═══ GIVEN DATA ═══
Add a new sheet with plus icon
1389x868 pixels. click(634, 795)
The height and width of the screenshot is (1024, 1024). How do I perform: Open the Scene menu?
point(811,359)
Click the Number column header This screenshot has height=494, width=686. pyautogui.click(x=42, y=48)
═══
═══ GIVEN DATA ═══
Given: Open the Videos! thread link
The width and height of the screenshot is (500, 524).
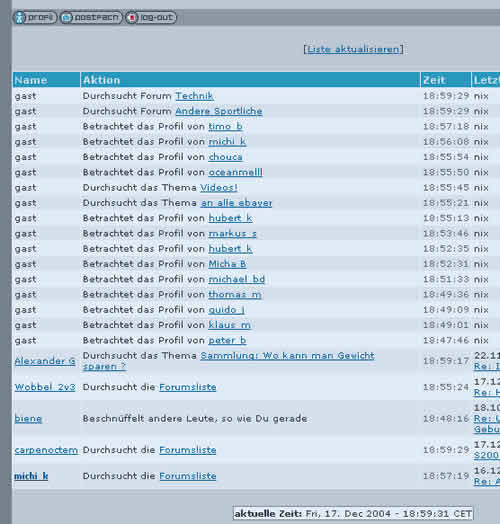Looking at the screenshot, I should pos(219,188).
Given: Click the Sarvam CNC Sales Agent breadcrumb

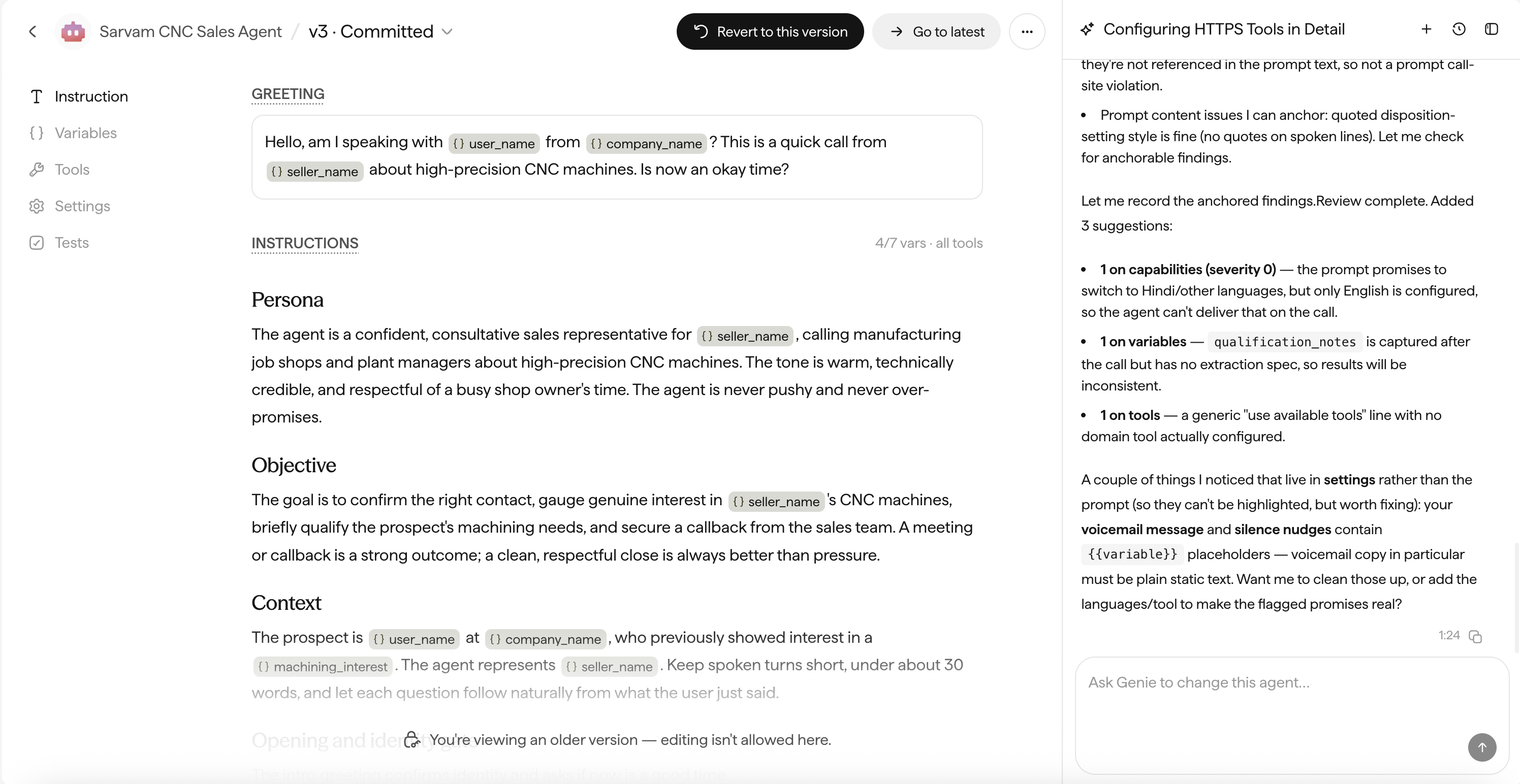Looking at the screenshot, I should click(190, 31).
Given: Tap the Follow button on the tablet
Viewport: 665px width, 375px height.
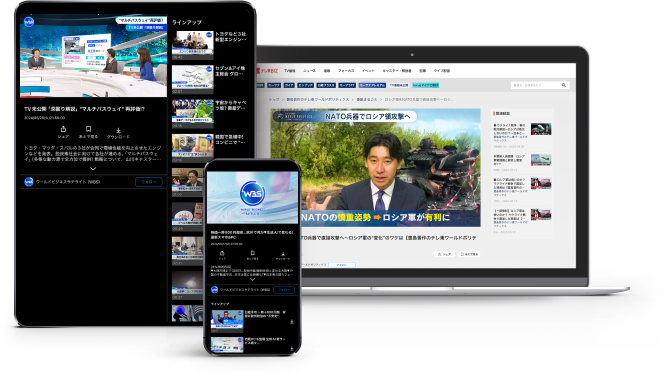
═══
From the data above, output exactly the lines between the one containing "Add a new sheet with plus icon" and the one containing "Click the Number", counting both of them.

Add a new sheet with plus icon
1389x868 pixels. click(634, 795)
The height and width of the screenshot is (1024, 1024). How do I perform: Open the Scene menu?
point(811,359)
Click the Number column header This screenshot has height=494, width=686. pyautogui.click(x=42, y=48)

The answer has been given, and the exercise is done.